For most of history, an individual hasn’t had the luxury of a franchise department. If you wanted to build something, you had to do the building yourself, which meant most of your time and energy went to execution. AI has the potential to change that. If we treat AI as our franchise, the part that executes the profitable but non-novel work, then we're free to spend our own attention on the loonshots. The breakthroughs that used to require a Bell Labs are starting to come within reach of a single person with the right habits.
The problem for many digital builders and leaders is that we have spent our careers training the opposite muscle.
The Opposite Muscle
I can't think of many times where I've had big breakthrough ideas while also being highly productive in terms of execution work. Usually, 'aha' moments are completely separated from daily work. They come on vacation, in the middle of the night, or at any other time that's least expected.
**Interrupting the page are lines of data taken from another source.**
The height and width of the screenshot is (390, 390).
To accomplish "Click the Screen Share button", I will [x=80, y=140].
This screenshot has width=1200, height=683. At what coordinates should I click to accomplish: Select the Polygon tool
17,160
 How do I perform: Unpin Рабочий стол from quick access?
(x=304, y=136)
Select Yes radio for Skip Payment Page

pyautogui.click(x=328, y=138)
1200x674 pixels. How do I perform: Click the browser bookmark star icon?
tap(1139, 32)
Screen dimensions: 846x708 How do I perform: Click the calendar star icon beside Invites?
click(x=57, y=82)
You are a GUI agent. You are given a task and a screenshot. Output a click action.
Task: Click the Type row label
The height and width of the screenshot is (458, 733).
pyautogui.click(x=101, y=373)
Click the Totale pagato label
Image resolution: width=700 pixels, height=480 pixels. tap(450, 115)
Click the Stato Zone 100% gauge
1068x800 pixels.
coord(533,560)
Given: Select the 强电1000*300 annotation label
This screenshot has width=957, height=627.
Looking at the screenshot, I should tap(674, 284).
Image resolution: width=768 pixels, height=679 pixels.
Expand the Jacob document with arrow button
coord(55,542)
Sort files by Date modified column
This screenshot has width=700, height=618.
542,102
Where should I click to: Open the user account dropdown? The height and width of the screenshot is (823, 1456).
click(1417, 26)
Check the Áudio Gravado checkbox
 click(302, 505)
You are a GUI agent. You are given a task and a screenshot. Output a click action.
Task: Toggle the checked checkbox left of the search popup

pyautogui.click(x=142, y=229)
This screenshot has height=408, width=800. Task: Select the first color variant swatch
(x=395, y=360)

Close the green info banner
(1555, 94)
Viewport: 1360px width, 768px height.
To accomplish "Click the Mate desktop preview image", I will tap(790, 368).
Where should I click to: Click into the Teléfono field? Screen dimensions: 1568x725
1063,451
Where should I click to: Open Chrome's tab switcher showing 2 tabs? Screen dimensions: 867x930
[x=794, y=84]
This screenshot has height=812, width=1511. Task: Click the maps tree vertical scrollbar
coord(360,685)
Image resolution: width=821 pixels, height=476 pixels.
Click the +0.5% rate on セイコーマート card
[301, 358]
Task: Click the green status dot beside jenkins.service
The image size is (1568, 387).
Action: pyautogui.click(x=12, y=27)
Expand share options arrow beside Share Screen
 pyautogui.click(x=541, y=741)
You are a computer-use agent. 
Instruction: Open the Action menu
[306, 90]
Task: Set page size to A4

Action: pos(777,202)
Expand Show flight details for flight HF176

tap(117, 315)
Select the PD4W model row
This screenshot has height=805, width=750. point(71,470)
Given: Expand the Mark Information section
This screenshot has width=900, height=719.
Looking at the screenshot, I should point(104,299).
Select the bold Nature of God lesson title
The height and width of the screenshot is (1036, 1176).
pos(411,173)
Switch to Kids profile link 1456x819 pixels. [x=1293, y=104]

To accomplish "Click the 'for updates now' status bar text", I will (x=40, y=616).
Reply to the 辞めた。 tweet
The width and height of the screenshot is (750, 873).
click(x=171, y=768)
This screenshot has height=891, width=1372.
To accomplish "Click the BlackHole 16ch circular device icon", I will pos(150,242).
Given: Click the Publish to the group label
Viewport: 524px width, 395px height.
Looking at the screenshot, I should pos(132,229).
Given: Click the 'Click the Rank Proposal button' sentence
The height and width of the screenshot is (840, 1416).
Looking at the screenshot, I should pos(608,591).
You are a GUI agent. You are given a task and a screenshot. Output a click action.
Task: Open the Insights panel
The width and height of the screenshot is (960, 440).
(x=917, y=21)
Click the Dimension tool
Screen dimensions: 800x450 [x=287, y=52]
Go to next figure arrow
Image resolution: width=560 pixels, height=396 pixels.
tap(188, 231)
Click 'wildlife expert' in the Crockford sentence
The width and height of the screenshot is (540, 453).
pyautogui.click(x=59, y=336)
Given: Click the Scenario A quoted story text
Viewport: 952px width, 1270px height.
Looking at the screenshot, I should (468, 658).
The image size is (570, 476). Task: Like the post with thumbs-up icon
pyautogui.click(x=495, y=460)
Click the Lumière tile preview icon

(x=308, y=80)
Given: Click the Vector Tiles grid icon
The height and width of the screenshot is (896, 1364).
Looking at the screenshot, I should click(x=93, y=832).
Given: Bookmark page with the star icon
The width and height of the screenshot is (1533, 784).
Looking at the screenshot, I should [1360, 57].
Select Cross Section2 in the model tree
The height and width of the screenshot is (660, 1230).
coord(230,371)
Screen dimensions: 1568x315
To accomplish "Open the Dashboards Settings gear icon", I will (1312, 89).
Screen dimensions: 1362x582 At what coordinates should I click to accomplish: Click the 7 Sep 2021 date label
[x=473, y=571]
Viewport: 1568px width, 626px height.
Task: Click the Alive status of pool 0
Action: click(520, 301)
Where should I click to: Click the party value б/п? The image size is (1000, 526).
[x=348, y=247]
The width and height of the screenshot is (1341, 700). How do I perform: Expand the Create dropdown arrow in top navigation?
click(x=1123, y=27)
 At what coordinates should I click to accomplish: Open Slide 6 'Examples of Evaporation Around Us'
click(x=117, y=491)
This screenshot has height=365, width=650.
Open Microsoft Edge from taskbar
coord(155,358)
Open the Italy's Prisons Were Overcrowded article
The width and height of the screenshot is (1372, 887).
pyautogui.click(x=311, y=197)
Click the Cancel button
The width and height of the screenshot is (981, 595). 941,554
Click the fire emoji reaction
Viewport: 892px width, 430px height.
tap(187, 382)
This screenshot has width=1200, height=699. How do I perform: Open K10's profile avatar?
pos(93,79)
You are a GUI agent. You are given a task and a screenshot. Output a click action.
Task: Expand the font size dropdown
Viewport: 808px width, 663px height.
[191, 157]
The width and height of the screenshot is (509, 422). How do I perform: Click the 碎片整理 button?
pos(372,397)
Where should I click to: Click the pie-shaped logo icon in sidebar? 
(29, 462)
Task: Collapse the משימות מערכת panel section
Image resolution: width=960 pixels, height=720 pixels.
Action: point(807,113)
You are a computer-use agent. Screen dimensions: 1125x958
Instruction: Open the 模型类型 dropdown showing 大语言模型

At other times, I've had prolific stretches of coding for days or weeks. At the end, I'm blown away by the output, but very rarely is there anything truly novel that I've built.
I don't think I'm unusual in this. Lin-Manuel Miranda has said the idea for Hamilton came to him on vacation, reading a biography by the pool, far away from his normal routine. He talks about boredom as being key. Charles Darwin built a gravel path behind his house he called the Sandwalk and walked it twice a day to think, kicking flints into a pile to count his laps so he wouldn't have to stop and keep track. Henri Poincaré described the solution to a problem he'd been stuck on for weeks arriving the moment he stepped onto a bus, after he'd given up and set the work aside entirely.
None of them had their best ideas while grinding away.
This isn’t a new observation at all, and more and more people are realizing the benefits of this type of ‘space’. Poincaré, and later the people who studied how he worked, described creative thought in stages: a period of conscious effort, a period of letting go, the flash of insight, and then the work of verifying it. I think the future is going to require us to lean into this method even harder.
A Framework: Frontiers and Foundations
I've come to organize my own work in four phases across two modes I call Frontiers and Foundations.
In Frontiers, we make — and shape — ideas and problems. Foundations is where they’re built and maintained.
Frontiers
- Wander - The key to innovation or disruptive ideas is developing the ‘wander’ muscle. This means gathering inspiration and finding quiet where new ideas can surface. I think this happens best away from screens. If you’re able to find a dedicated space in the office or at home, this separates this time for your brain. I like to have pencil and paper ready, and I’m not hesitant to take a walk or explore during this time. Ideas here can take a lot of different shapes:
- New ways of solving an existing problem.
- A product breakthrough or what Bahcall calls a P-type loonshot.
- A strategic breakthrough or what Bahcall names a S-type loonshot.
- Brief - Staying in a frontier mindset, now it’s time to create a brief for the execution of the idea. Without getting into the weeds of execution, relay the most important details and outcomes needed to fully execute this idea.
Foundations
- Build - The phase of “Aligned Execution”. AI makes execution much faster, but the key to this phase is review and reinforcement. Your job in this phase isn’t to execute yourself but to review across multiple parallel tracks of work, ensuring the output matches the brief and the quality necessary.
- Tend - This phase is for the logistics and the muddiness of everyday work. It’s the time for meetings, the looping and retrospection of work, and the unguided execution work that is still necessary.